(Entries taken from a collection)
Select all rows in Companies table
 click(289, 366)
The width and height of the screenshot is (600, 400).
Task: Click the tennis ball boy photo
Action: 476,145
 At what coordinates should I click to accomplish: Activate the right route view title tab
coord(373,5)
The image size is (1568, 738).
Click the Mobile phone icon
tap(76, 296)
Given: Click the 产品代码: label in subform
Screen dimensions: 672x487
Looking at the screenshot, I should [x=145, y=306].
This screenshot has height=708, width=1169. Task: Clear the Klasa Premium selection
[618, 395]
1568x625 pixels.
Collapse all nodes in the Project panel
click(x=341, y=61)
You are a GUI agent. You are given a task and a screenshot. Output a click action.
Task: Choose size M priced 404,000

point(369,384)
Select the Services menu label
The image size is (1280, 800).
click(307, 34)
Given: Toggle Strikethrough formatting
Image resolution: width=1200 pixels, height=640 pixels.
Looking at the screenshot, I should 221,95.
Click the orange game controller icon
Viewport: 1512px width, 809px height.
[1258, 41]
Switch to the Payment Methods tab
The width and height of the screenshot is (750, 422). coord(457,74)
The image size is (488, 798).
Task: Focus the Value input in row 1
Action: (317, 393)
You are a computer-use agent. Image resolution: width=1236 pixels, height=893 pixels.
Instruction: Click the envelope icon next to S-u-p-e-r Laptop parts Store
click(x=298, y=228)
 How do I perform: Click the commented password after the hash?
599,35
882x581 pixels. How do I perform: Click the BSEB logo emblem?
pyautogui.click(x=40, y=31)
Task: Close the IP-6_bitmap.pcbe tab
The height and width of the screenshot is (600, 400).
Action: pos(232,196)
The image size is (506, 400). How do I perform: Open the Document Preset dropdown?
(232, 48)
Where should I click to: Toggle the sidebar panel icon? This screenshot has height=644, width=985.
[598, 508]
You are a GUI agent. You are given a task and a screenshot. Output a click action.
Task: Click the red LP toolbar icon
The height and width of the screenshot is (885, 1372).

Task objective: Retype every entry without changing anything.

Result of this exercise:
Select all rows in Companies table
 click(289, 366)
The width and height of the screenshot is (600, 400).
Task: Click the tennis ball boy photo
Action: 476,145
 At what coordinates should I click to accomplish: Activate the right route view title tab
coord(373,5)
The image size is (1568, 738).
Click the Mobile phone icon
tap(76, 296)
Given: Click the 产品代码: label in subform
Screen dimensions: 672x487
Looking at the screenshot, I should [x=145, y=306].
This screenshot has height=708, width=1169. Task: Clear the Klasa Premium selection
[618, 395]
1568x625 pixels.
Collapse all nodes in the Project panel
click(x=341, y=61)
You are a GUI agent. You are given a task and a screenshot. Output a click action.
Task: Choose size M priced 404,000

point(369,384)
Select the Services menu label
The image size is (1280, 800).
click(307, 34)
Given: Toggle Strikethrough formatting
Image resolution: width=1200 pixels, height=640 pixels.
Looking at the screenshot, I should 221,95.
Click the orange game controller icon
Viewport: 1512px width, 809px height.
[1258, 41]
Switch to the Payment Methods tab
The width and height of the screenshot is (750, 422). coord(457,74)
The image size is (488, 798).
Task: Focus the Value input in row 1
Action: (317, 393)
You are a computer-use agent. Image resolution: width=1236 pixels, height=893 pixels.
Instruction: Click the envelope icon next to S-u-p-e-r Laptop parts Store
click(x=298, y=228)
 How do I perform: Click the commented password after the hash?
599,35
882x581 pixels. How do I perform: Click the BSEB logo emblem?
pyautogui.click(x=40, y=31)
Task: Close the IP-6_bitmap.pcbe tab
The height and width of the screenshot is (600, 400).
Action: pos(232,196)
The image size is (506, 400). How do I perform: Open the Document Preset dropdown?
(232, 48)
Where should I click to: Toggle the sidebar panel icon? This screenshot has height=644, width=985.
[598, 508]
You are a GUI agent. You are given a task and a screenshot. Output a click action.
Task: Click the red LP toolbar icon
The height and width of the screenshot is (885, 1372).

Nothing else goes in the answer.